◆ **DATA EXTRACT**:
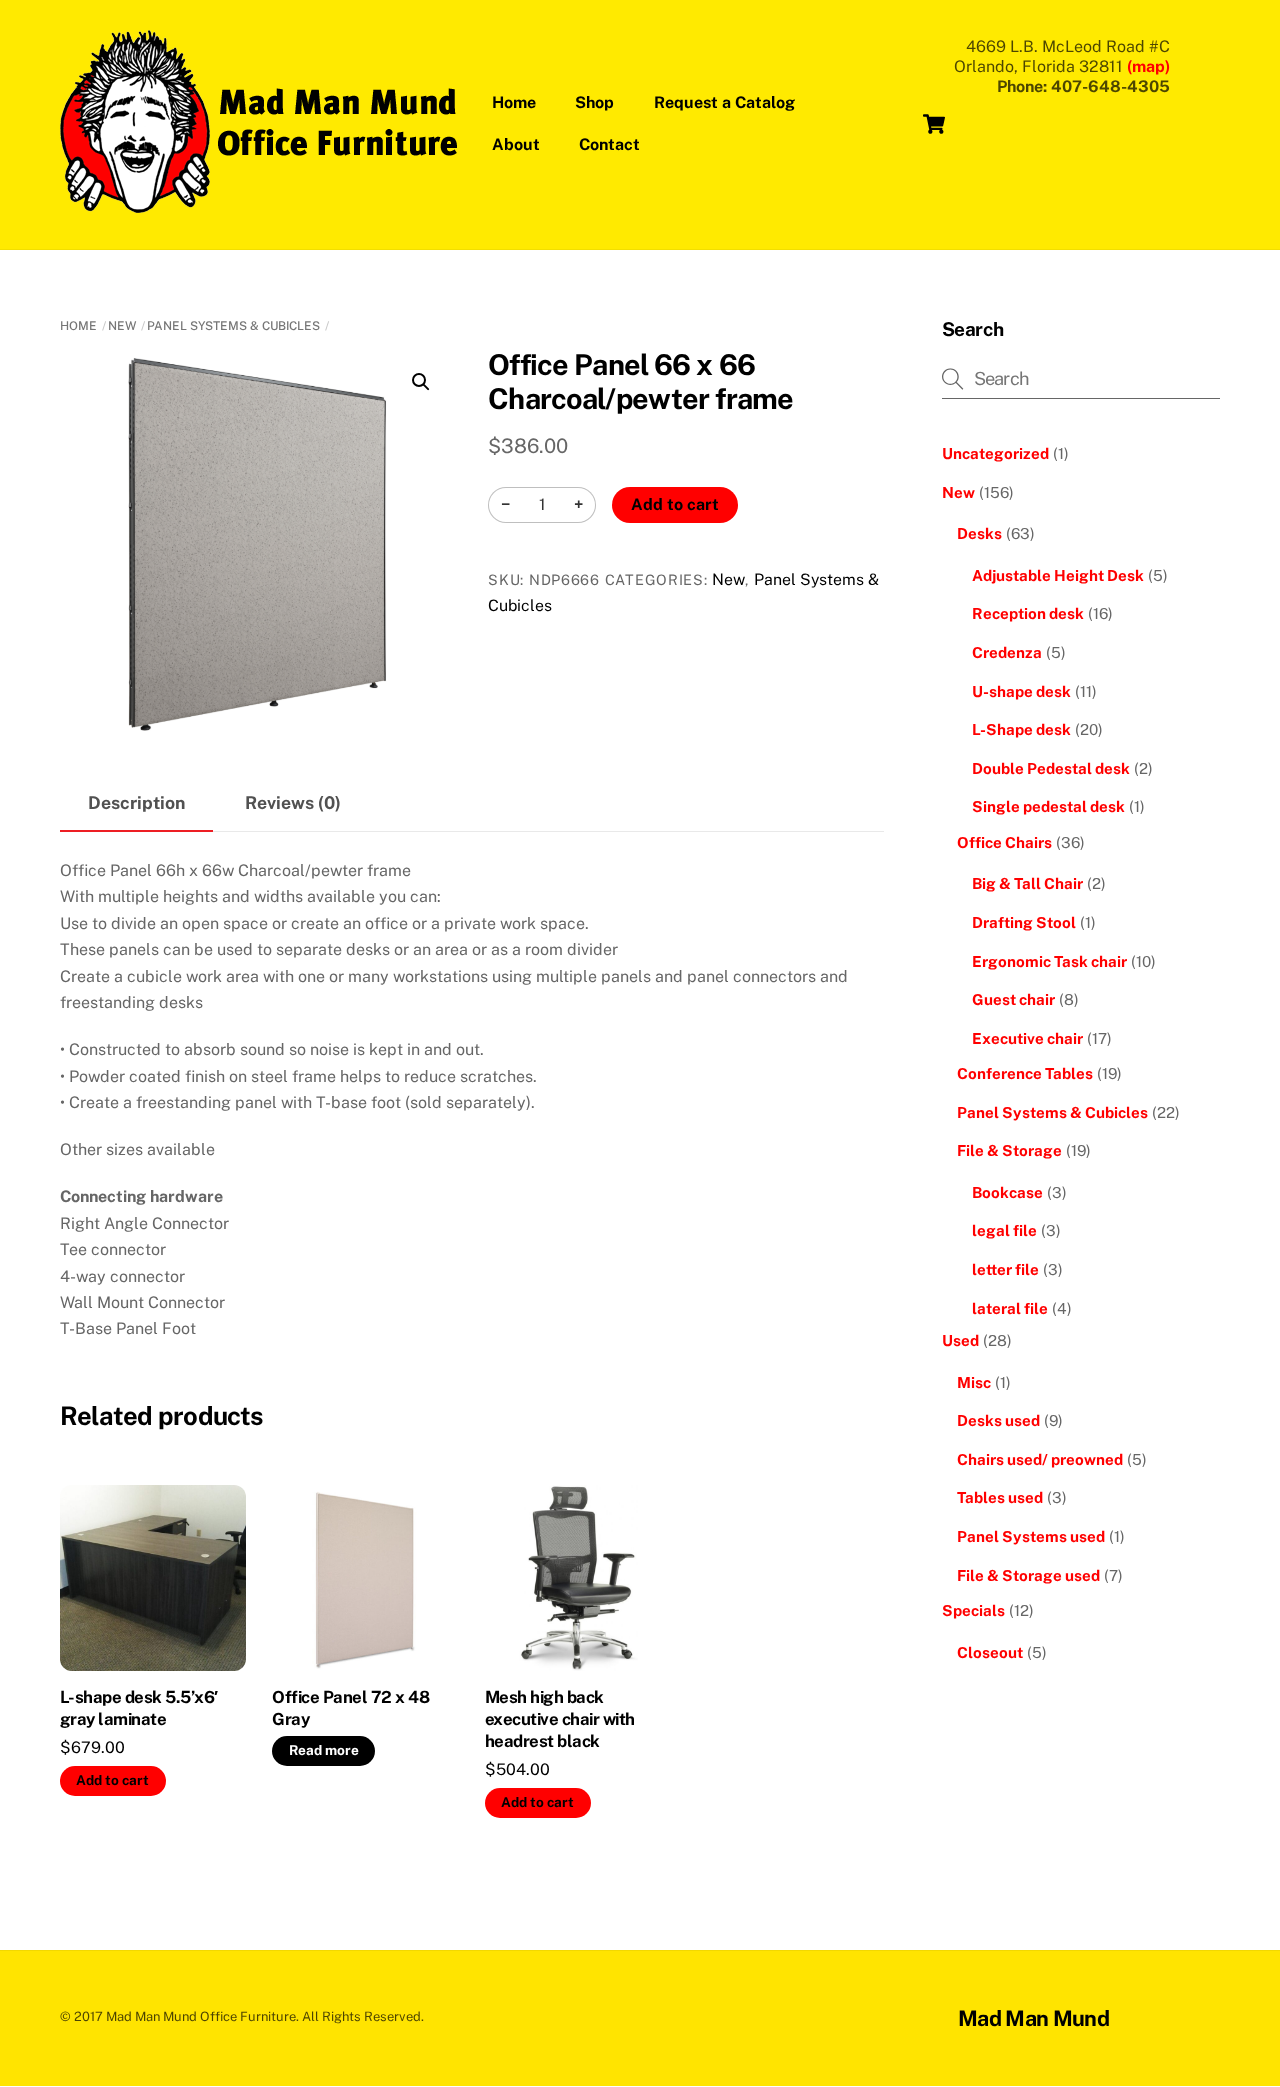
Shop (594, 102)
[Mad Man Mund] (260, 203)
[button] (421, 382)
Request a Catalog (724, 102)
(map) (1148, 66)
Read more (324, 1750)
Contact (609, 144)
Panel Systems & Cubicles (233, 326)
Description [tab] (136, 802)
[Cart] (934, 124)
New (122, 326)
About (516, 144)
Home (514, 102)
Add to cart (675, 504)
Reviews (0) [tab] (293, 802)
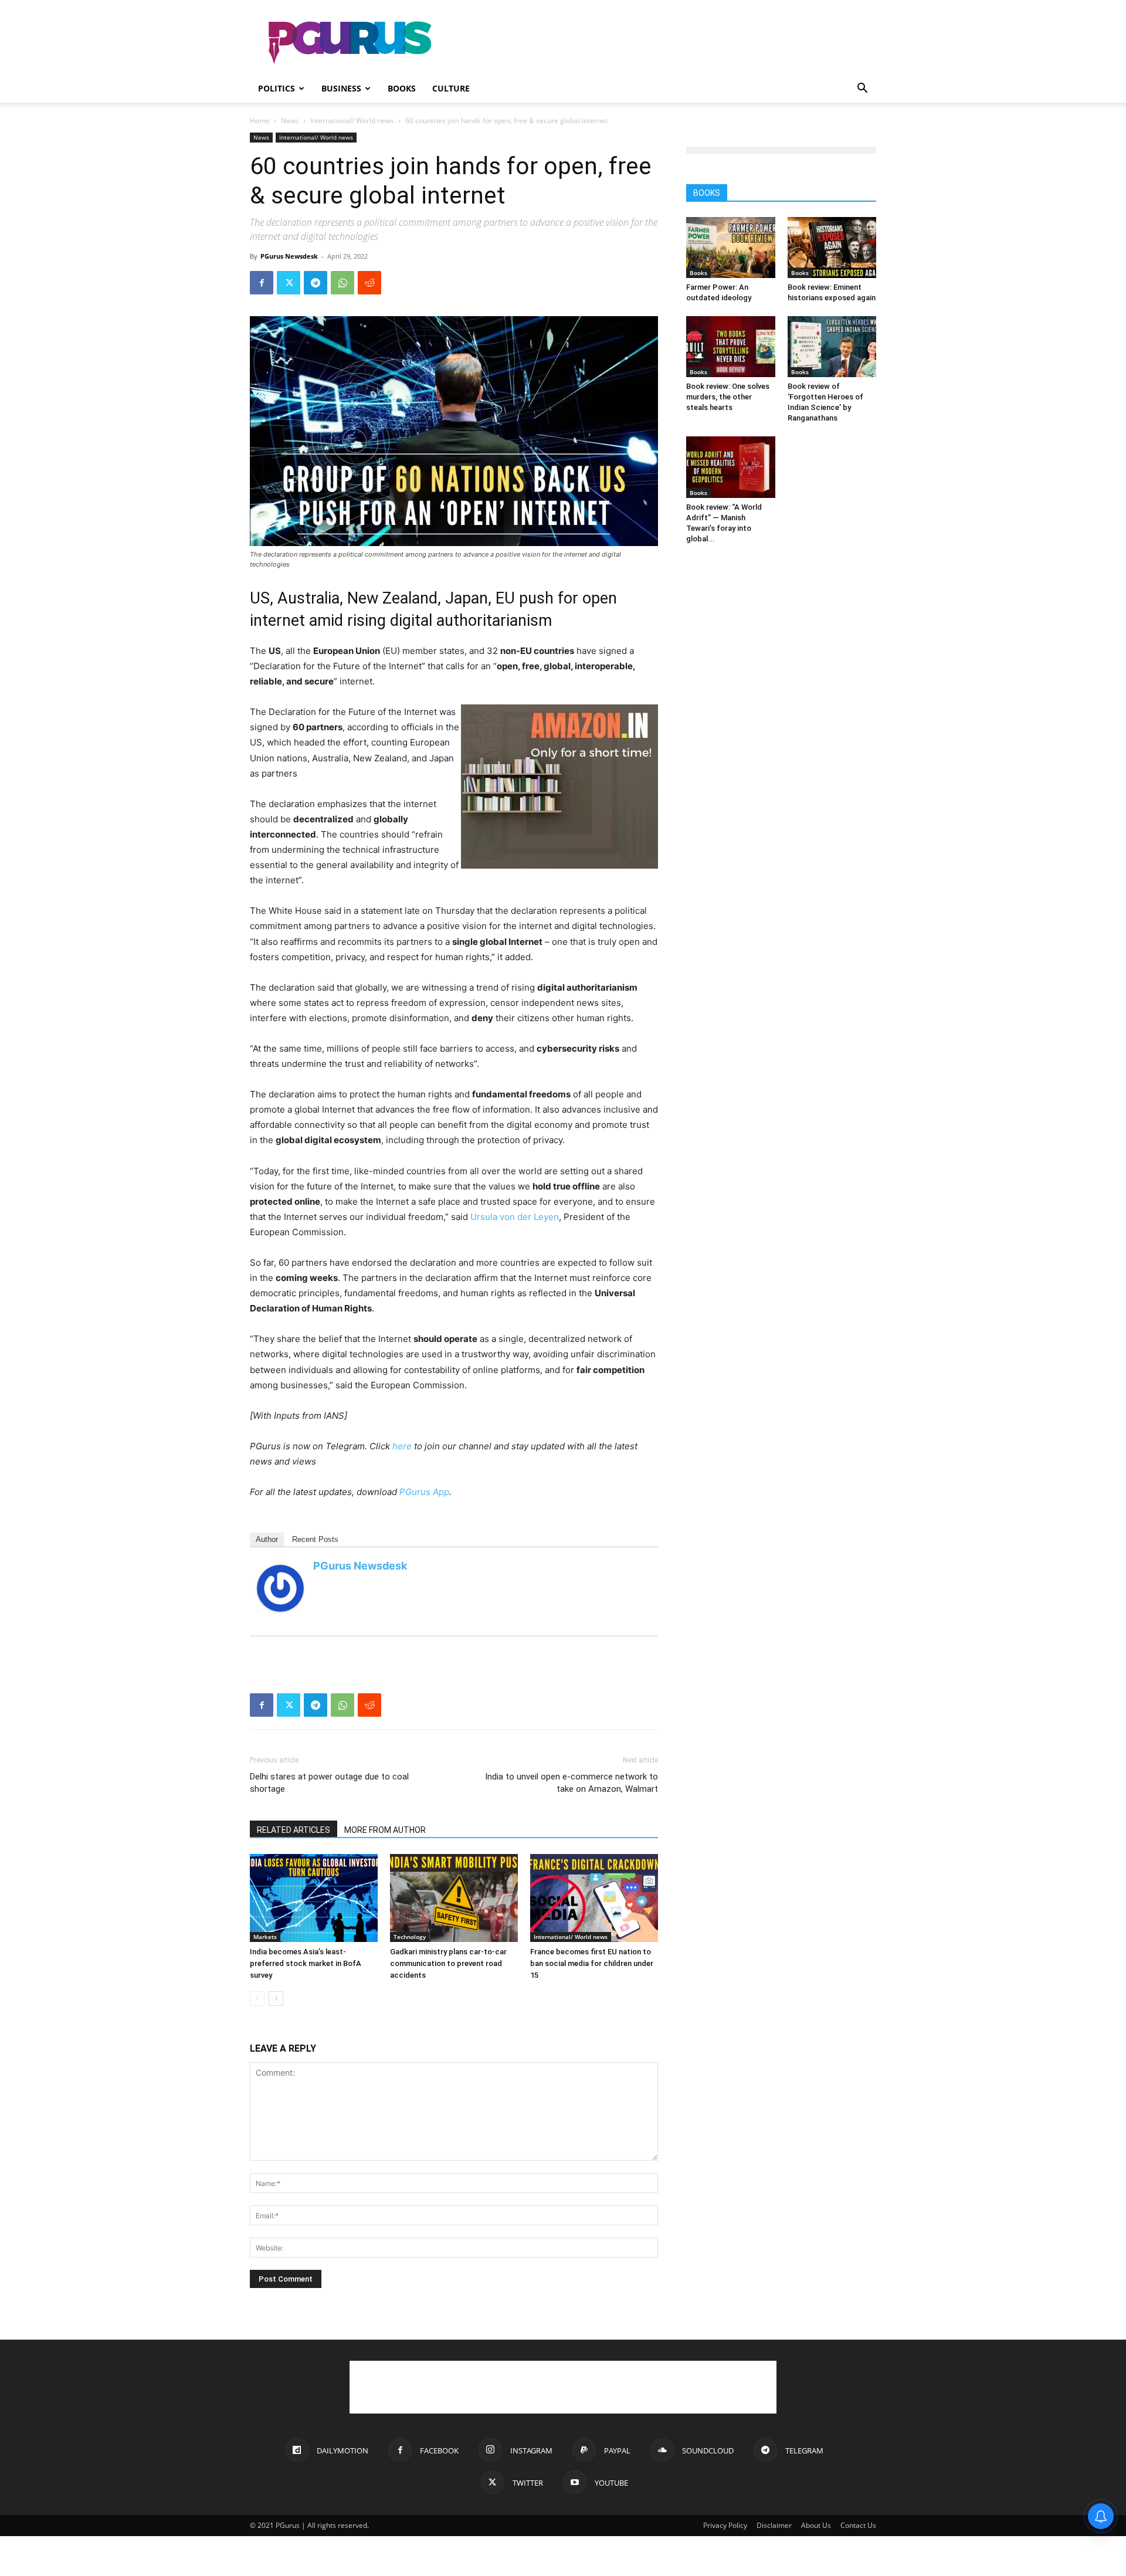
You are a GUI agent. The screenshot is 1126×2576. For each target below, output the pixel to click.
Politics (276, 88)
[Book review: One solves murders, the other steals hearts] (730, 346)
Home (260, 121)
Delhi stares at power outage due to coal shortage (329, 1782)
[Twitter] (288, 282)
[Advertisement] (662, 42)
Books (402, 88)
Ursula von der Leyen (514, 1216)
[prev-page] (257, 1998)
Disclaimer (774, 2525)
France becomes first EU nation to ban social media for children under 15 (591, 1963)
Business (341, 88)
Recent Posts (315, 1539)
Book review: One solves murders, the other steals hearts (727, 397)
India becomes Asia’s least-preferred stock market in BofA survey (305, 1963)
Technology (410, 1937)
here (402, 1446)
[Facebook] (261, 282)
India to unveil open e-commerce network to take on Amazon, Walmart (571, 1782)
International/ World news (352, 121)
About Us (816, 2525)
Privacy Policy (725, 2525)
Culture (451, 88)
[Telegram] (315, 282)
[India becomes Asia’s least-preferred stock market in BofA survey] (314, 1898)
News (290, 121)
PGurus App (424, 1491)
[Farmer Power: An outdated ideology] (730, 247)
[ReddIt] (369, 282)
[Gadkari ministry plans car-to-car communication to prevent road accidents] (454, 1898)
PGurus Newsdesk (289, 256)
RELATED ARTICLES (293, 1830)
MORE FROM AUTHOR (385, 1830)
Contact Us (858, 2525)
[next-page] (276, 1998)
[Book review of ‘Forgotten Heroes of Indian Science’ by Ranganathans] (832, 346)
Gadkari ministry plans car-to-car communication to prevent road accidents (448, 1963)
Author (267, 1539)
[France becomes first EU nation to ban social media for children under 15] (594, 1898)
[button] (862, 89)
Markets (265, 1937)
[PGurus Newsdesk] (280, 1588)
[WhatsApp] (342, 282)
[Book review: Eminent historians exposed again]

◆ **PROBLEM STATEMENT**:
The reply should repeat the listing above exactly and contain no pictures.

◆ **SOLUTION TO THE EXERCISE**:
Shop (594, 102)
[Mad Man Mund] (260, 203)
[button] (421, 382)
Request a Catalog (724, 102)
(map) (1148, 66)
Read more (324, 1750)
Contact (609, 144)
Panel Systems & Cubicles (233, 326)
Description [tab] (136, 802)
[Cart] (934, 124)
New (122, 326)
About (516, 144)
Home (514, 102)
Add to cart (675, 504)
Reviews (0) [tab] (293, 802)
You are a GUI agent. The screenshot is 1126×2576. For each target below, output the pixel to click.
Politics (276, 88)
[Book review: One solves murders, the other steals hearts] (730, 346)
Home (260, 121)
Delhi stares at power outage due to coal shortage (329, 1782)
[Twitter] (288, 282)
[Advertisement] (662, 42)
Books (402, 88)
Ursula von der Leyen (514, 1216)
[prev-page] (257, 1998)
Disclaimer (774, 2525)
France becomes first EU nation to ban social media for children under 15 (591, 1963)
Business (341, 88)
Recent Posts (315, 1539)
Book review: One solves murders, the other steals hearts (727, 397)
India becomes Asia’s least-preferred stock market in BofA survey (305, 1963)
Technology (410, 1937)
here (402, 1446)
[Facebook] (261, 282)
India to unveil open e-commerce network to take on Amazon, Walmart (571, 1782)
International/ World news (352, 121)
About Us (816, 2525)
Privacy Policy (725, 2525)
Culture (451, 88)
[Telegram] (315, 282)
[India becomes Asia’s least-preferred stock market in BofA survey] (314, 1898)
News (290, 121)
PGurus App (424, 1491)
[Farmer Power: An outdated ideology] (730, 247)
[ReddIt] (369, 282)
[Gadkari ministry plans car-to-car communication to prevent road accidents] (454, 1898)
PGurus Newsdesk (289, 256)
RELATED ARTICLES (293, 1830)
MORE FROM AUTHOR (385, 1830)
Contact Us (858, 2525)
[next-page] (276, 1998)
[Book review of ‘Forgotten Heroes of Indian Science’ by Ranganathans] (832, 346)
Gadkari ministry plans car-to-car communication to prevent road accidents (448, 1963)
Author (267, 1539)
[France becomes first EU nation to ban social media for children under 15] (594, 1898)
[button] (862, 89)
Markets (265, 1937)
[PGurus Newsdesk] (280, 1588)
[WhatsApp] (342, 282)
[Book review: Eminent historians exposed again]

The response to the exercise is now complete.